ActivismEditorialGun Control

Mass Shootings, Our American Brand

By Lawrence Pfeil, Jr.

Less than two weeks after the execution of ten people in Buffalo, New York, the slaughter of twenty-one in Uvalde, Texas has again torn apart the soul of our nation.  Before we had time to heal the grief and outrage from one mass shooting, or all its victims be laid to rest, another gunman armed with a legally purchased weapon of war slaughtered nineteen 10 year-old school children and two adults.

In horrific tragedies it’s easy to lose perspective on the number of the lives lost, so give yourself this reality check. Take a handful of change and lay out before you ten coins.  Look at them — that’s how many African Americans were shot dead at Tops Supermarket.  Now add nine more coins and look at them.  That’s how many little fourth graders were gun downed with an AK-15 assault rifle.  Add two more for the adults trying to protect them.

That is what body counts from a mass shooting look like.

It will happen again.  They’re more deadly and happening with greater frequency, and will happen sooner rather than later.

Reporters, pundits, and politicians are going through the familiar cycle of trying to make sense of another senseless mass shooting, expressing their outrage, blaming everybody else, and demanding somebody “Do something!.”  What is different is the new gun and gun violence data.

There are 393 million guns in private hands or 120.5 guns per 100 people.  (The next closest is Yemen with 52.8 guns and they’re in an active war).

Since 2000, firearm sales have gone from 10M/year to 40M/year.

This chart from an article in The New York Times shows the US compared to the world in public mass shooting from 1998 – 2019.  By way of reference, it only represents public mass shootings; 61% occur in the home, and “mass shooting” is defined as four or more people killed, not shot.

 

“Despite having 4 percent of the world’s population, the U.S. made up 31 percent of all public mass shootings globally between 1966 and 2012.”

– Adam Lankford, Professor of Criminal Justice, in his 2015 study

Long woven into our nation’s lore is the belief in “American Exceptionalism,” that our nation is uniquely and inherently superior to all others.  But as the light of historical facts and the racial truth in its full story are revealed, that scared mythology is dispelled.
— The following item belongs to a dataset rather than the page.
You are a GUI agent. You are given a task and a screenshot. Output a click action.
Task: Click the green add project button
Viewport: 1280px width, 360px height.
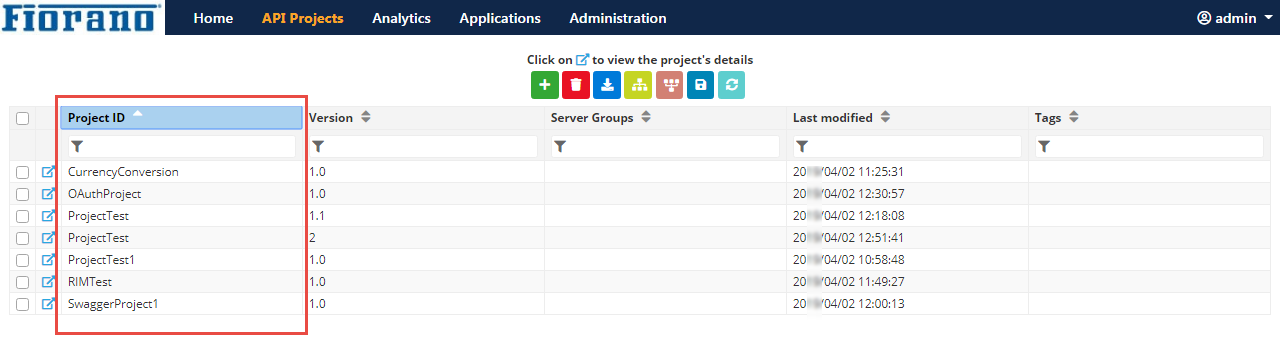click(545, 85)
Yet there is still incontrovertible evidence of American exceptionalism.

America is exceptionally unique and inherently superior at gun violence, gun deaths, and mass shootings.

What would be an abject disgrace to any other country is our American brand to the world.  And we have no one to blame but ourselves.  By we I mean us – not “them,” not elected leaders, not the New Right, but you, me, all of us.
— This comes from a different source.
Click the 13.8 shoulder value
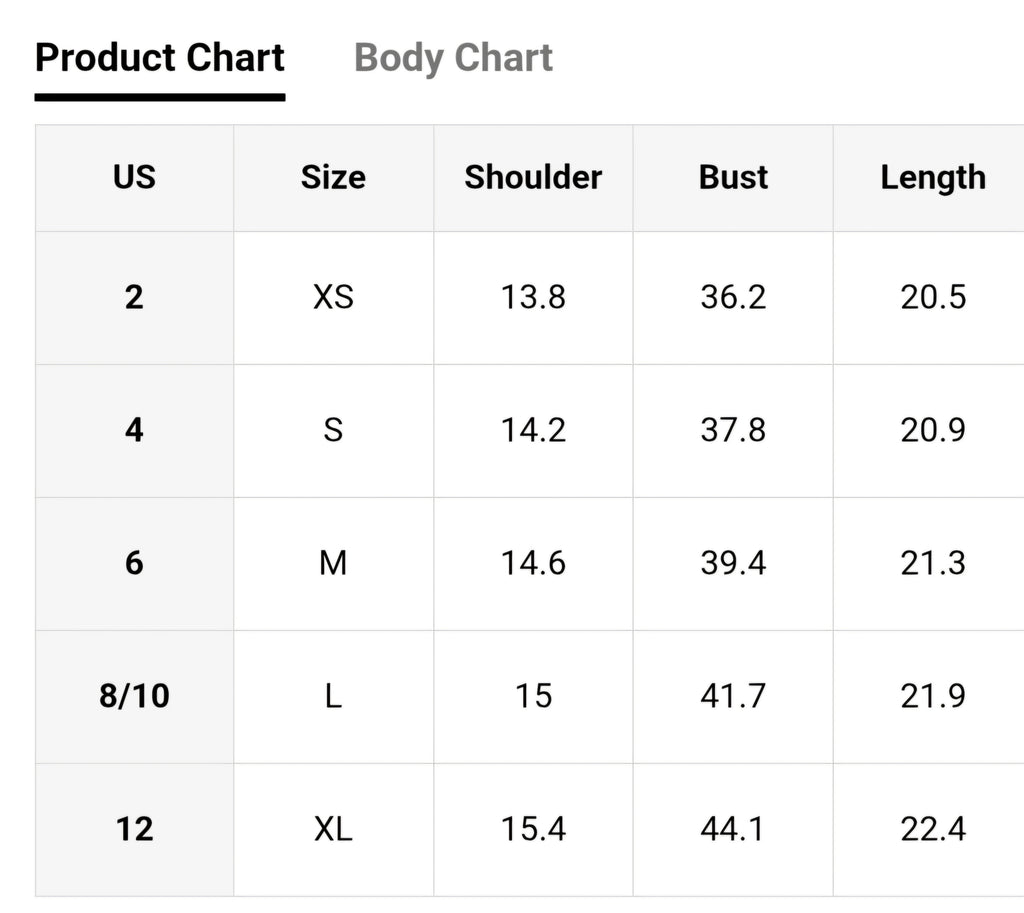The height and width of the screenshot is (913, 1024). click(533, 297)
56% of Americans support a ban on assault weapons

86% of Americans support a Red Flag law

89% of Americans support Universal Background Checks

The majority of Americans want gun reform and have so for years; but our elected officials fail to implement it and we keep electing them.
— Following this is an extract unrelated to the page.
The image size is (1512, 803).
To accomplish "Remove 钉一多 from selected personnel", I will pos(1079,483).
We don’t hold them responsible and accountable for every man, woman, and child slaughtered by an assault rifle.

We are being held hostage by a small minority of unbridled gun activists and we are letting them.

Several years ago, in the wake of another mass shooting, I remember someone saying if we really wanted to put an end to the NRA, gun reform activists should take a counterintuitive action.  They should overwhelmingly join the NRA.  Outnumbering the gun fanatics, they could vote out everyone and everything standing in the way of reform and dismantle the NRA in the process.

We didn’t do it and this weekend the NRA will holding its leadership conference in Houston and partying while the children of Uvalde lie in the morgue.

For half a century, women in need of a legal abortion and their providers have been terrorized as “murderers” outside of clinics in the name of “saving lives.”  Like it or not, it was affective.  In the 1980s and 90s, ACTUP staged massive, dramatic, news grabbing protests demanding AIDS research and treatments to save their lives.  ACTUP saved tens of millions of lives around the world.

What are we going to doing to save just one life in the next predicable and inevitable mass shooting made in America?